▸ **JOB**: Report every line in the records below that contains the word "located".

Some records:
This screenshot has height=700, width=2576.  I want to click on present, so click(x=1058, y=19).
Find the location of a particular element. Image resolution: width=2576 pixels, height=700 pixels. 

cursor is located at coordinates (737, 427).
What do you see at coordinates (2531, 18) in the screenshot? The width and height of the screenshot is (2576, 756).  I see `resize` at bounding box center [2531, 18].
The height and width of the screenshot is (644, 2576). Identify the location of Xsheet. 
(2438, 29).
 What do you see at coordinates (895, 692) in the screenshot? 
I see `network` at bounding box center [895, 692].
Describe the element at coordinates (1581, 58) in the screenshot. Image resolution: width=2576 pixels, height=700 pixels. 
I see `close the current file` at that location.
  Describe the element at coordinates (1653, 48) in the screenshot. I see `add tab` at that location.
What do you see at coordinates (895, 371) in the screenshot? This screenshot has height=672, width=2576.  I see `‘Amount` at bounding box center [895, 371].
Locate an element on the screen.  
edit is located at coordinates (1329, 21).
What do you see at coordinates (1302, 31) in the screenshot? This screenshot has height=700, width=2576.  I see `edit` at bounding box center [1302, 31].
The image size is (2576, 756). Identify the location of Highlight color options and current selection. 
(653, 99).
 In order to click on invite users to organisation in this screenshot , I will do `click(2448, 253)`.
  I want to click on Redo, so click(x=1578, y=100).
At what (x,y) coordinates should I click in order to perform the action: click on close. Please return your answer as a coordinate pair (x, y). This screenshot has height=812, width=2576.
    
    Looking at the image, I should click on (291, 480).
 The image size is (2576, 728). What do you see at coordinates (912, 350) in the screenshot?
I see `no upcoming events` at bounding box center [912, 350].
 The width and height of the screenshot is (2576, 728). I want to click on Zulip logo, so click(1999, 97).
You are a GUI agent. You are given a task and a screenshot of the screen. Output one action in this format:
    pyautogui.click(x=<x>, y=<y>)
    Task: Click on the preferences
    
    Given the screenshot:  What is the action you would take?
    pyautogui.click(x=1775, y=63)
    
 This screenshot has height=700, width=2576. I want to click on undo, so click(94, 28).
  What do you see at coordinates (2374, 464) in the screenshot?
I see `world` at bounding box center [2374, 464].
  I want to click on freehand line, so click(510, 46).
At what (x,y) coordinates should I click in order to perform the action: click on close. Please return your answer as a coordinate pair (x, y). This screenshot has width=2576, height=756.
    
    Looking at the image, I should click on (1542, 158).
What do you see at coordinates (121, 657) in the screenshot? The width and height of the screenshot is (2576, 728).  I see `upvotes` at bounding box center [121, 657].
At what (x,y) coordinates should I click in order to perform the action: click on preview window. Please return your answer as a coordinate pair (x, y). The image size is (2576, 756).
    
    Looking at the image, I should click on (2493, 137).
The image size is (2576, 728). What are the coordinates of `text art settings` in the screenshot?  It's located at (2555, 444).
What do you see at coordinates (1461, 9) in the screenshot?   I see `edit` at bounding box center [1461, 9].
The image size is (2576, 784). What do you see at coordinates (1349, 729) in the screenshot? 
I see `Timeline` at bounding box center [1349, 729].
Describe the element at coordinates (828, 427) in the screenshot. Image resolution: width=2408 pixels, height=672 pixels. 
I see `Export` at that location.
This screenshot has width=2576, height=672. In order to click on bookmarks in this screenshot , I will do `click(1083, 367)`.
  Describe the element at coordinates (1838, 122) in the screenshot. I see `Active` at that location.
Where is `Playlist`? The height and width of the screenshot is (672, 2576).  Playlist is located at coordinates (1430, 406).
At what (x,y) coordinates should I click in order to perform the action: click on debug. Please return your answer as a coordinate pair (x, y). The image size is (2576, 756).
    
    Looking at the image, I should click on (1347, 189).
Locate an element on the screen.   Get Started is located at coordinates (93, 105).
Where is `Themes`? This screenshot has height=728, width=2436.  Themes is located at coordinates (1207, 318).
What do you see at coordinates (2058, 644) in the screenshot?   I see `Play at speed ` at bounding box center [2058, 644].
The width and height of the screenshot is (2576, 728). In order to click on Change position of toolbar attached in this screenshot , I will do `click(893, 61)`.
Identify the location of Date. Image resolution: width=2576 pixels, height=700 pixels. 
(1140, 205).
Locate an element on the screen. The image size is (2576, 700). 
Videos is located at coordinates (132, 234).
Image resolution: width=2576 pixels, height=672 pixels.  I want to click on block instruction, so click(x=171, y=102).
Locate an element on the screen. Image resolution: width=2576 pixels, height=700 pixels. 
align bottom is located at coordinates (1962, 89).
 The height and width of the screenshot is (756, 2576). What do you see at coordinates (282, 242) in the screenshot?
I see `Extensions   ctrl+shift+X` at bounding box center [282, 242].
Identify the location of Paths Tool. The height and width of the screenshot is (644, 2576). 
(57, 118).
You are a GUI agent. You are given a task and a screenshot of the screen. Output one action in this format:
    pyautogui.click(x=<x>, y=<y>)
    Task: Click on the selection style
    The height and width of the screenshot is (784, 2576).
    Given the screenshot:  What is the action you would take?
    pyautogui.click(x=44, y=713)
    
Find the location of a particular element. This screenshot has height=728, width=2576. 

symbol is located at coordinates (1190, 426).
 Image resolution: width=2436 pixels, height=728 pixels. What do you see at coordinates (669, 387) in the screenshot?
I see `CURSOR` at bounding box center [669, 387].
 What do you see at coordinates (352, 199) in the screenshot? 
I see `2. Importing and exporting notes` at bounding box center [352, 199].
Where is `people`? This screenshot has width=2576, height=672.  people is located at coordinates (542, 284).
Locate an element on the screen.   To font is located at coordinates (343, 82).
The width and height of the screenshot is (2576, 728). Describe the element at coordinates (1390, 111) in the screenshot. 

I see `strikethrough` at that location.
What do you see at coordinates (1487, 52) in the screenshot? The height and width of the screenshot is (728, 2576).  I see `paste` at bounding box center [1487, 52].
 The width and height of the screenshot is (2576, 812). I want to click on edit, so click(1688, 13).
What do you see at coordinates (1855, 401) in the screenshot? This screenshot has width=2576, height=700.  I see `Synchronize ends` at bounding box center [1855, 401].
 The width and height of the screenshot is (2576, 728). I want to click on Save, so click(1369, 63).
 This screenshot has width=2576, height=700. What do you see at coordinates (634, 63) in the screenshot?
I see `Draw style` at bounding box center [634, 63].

▸ **EXERCISE RESPONSE**:
cursor is located at coordinates (737, 427).
edit is located at coordinates (1329, 21).
The image size is (2576, 728). What are the coordinates of `text art settings` in the screenshot?  It's located at (2555, 444).
Where is `Playlist`? The height and width of the screenshot is (672, 2576).  Playlist is located at coordinates (1430, 406).
Locate an element on the screen.   Get Started is located at coordinates (93, 105).
Where is `Themes`? This screenshot has height=728, width=2436.  Themes is located at coordinates (1207, 318).
Videos is located at coordinates (132, 234).
align bottom is located at coordinates (1962, 89).
symbol is located at coordinates (1190, 426).
Where is `people`? This screenshot has width=2576, height=672.  people is located at coordinates (542, 284).
Locate an element on the screen.   To font is located at coordinates (343, 82).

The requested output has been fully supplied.